The closing does not mean the end of the film festival, but it is a "significant event" for VIFF and for Vancouver’s history, Franey said.
“This is a challenge, but it’s one that we will be able to address,” he said. “There are other venues. There’s nothing like the Granville 7 that we’ll be able to use in the downtown core, though.”
Franey argues Vancouver’s downtown needs more cinema screens. The Granville 7 was ideal in part for its central location, near hotels and with a concentration of screens under one roof.
VIFF is in talks with several other spaces, including Vogue and SFU Woodward, but may have to spread its screenings further afield in future years, he said.
The VIFF centre itself, which opened in 2005, has only one screen, while the festival screens more than 300 films annually with an emphasis on quality documentaries and a notable program dedicated to emerging Asian directors.
High real estate costs, the changing character of Vancouver’s entertainment district and the loss of cinema revenue as consumers opt for entertainment from other sources, including the internet, are all playing a role in loss of movie screens, Franey said.

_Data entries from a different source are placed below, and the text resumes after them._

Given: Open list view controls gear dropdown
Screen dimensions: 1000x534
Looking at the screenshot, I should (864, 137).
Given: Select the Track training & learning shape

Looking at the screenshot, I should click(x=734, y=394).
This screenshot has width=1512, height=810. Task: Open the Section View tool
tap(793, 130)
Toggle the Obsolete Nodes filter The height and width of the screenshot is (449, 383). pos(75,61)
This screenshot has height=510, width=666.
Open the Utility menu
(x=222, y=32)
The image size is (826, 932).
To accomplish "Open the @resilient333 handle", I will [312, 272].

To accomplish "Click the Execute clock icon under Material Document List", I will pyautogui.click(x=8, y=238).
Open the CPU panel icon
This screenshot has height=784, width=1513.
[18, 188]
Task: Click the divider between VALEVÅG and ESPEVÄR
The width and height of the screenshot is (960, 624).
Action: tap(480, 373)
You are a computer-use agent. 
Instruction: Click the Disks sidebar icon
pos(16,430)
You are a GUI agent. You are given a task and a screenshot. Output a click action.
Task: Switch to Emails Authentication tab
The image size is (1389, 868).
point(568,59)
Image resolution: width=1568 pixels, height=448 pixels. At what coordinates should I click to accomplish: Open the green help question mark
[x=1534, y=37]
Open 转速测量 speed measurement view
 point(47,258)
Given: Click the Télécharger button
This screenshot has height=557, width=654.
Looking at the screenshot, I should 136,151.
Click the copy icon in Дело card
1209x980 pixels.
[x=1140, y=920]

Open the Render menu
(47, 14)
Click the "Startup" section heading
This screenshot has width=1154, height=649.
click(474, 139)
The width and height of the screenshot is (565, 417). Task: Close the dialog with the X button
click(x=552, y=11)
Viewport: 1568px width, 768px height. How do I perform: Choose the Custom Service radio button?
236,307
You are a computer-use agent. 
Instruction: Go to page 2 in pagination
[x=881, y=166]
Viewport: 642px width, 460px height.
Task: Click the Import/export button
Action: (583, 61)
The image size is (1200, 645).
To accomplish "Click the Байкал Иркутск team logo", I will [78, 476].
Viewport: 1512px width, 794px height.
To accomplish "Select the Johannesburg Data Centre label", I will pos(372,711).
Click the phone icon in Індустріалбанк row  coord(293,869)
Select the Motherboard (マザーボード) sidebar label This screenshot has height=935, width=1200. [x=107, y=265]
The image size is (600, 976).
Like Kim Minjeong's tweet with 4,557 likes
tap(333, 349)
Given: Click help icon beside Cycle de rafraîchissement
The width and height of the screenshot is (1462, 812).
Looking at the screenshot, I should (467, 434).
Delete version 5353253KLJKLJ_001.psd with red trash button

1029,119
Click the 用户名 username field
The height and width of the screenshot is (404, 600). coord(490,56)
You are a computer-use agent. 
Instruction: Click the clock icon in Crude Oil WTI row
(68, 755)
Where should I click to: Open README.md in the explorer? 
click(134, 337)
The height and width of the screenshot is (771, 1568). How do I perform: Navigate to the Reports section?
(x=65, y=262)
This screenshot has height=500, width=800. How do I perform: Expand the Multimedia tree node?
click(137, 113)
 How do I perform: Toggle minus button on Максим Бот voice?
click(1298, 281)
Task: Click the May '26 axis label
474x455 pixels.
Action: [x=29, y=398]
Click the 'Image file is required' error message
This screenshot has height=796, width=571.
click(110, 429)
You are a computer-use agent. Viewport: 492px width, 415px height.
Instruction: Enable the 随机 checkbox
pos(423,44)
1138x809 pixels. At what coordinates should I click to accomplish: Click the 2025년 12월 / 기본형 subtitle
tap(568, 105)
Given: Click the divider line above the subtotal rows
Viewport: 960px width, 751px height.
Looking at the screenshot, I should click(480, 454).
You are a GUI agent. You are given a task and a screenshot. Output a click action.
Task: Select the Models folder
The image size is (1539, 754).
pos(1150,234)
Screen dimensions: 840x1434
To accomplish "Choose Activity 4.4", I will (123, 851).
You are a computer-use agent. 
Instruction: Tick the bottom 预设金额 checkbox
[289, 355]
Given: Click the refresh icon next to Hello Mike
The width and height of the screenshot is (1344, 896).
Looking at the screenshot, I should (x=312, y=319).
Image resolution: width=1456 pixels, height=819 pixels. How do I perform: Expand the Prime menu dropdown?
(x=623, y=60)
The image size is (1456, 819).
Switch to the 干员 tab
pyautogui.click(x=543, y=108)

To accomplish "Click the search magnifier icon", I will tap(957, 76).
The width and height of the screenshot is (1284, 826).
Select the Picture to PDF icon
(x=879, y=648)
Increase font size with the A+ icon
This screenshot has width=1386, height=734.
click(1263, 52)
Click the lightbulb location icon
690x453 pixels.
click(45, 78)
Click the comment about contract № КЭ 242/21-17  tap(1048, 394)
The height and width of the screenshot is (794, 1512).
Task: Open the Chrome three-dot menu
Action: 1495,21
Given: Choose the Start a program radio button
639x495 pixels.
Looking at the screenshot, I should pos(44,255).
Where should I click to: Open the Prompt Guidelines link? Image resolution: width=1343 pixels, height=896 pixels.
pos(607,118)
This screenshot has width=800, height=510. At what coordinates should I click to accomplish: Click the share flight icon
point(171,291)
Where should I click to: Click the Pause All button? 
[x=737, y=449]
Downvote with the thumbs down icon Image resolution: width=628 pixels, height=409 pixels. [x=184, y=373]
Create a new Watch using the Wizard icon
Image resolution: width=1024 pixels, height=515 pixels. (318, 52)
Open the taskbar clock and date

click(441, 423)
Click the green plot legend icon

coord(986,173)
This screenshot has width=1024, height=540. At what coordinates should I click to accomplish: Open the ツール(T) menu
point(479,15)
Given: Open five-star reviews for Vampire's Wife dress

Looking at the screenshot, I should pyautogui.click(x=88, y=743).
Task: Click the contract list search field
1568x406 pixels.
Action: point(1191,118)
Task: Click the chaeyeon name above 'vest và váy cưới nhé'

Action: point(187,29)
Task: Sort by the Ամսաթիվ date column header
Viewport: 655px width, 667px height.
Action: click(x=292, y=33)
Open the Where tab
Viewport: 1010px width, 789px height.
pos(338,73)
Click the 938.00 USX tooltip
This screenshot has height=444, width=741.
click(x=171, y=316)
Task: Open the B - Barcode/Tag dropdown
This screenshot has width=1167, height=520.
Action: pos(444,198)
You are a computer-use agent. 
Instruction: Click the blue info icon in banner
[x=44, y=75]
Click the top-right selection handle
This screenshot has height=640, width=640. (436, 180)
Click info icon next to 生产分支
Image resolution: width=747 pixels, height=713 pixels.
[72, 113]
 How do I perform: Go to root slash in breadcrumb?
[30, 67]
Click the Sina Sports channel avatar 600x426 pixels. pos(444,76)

“If we think about the future of quality cinema and we define that as being more than just Hollywood films, we all need to take note of these closures of cinemas. It is a concern,” he said, adding that other large cities with high real estate values provide incentives to keep screens open, because it can contribute to quality of life.
VIFF closes Friday with a gala screening of Holy Motors, Leos Carax’s tricky, dreamlike trip through Paris.
The Vancouver festival presents its audience choice and best Canadian film awards Friday night.
The Dragons & Tigers Award, a $5,000 juried award for an emerging Asian director, went to Li Luo of China for his comedy Emperor Goes to the Hell.